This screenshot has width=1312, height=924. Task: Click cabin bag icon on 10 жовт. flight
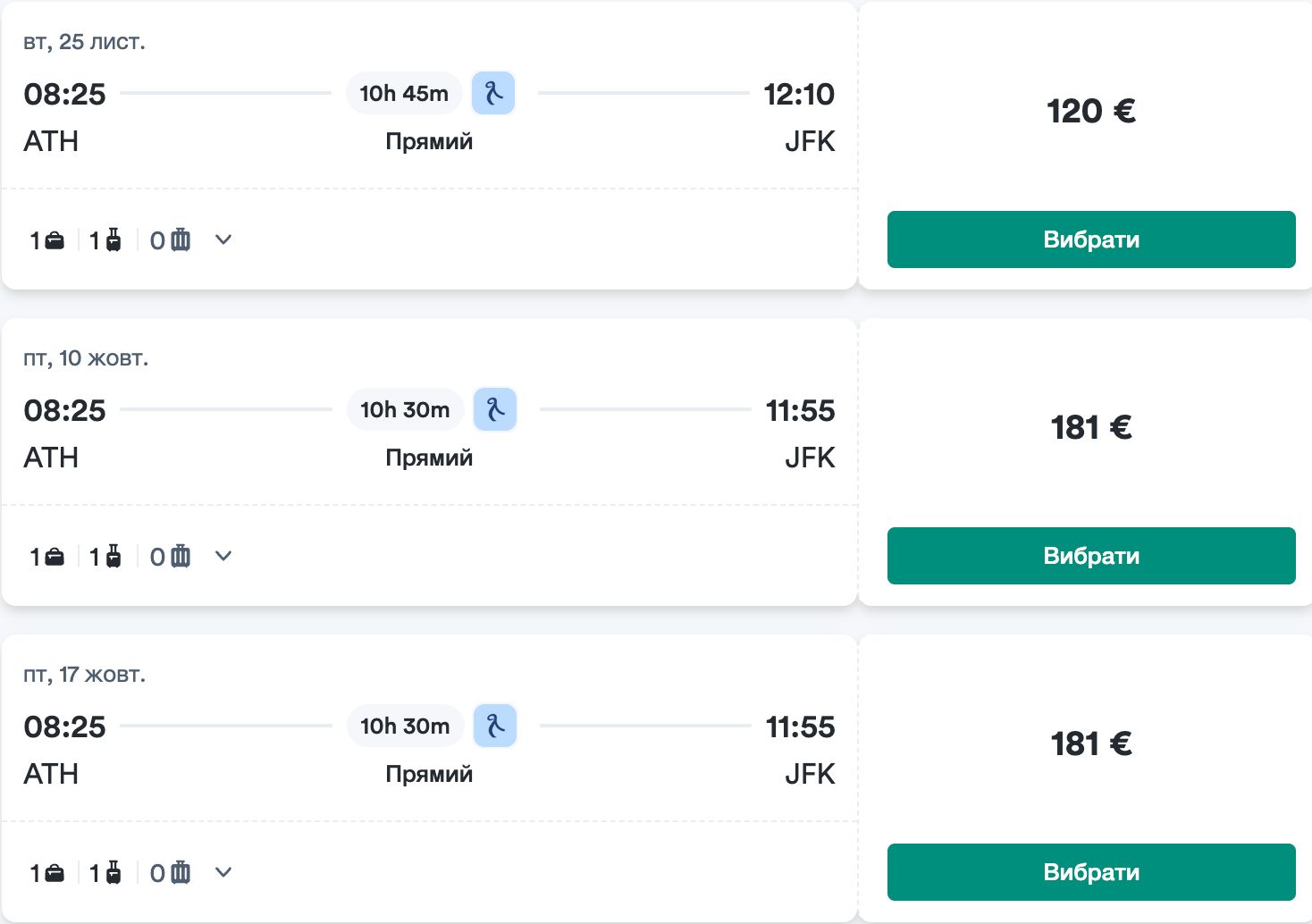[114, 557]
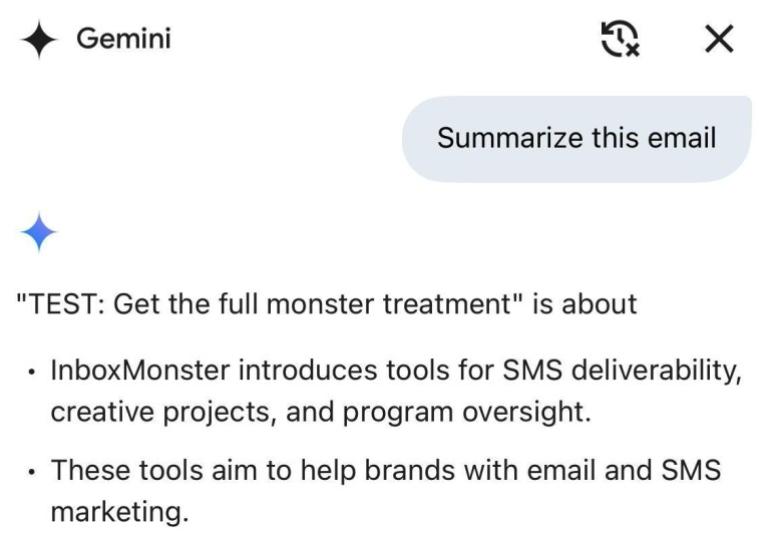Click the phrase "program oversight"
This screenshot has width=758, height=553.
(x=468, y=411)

----------

> Problem description
Could you reproduce every record above exactly, leaving out the pictures?

> Output for this exercise
This screenshot has width=1312, height=924. Task: Click cabin bag icon on 10 жовт. flight
[114, 557]
Click the phrase "program oversight"
This screenshot has width=758, height=553.
(x=468, y=411)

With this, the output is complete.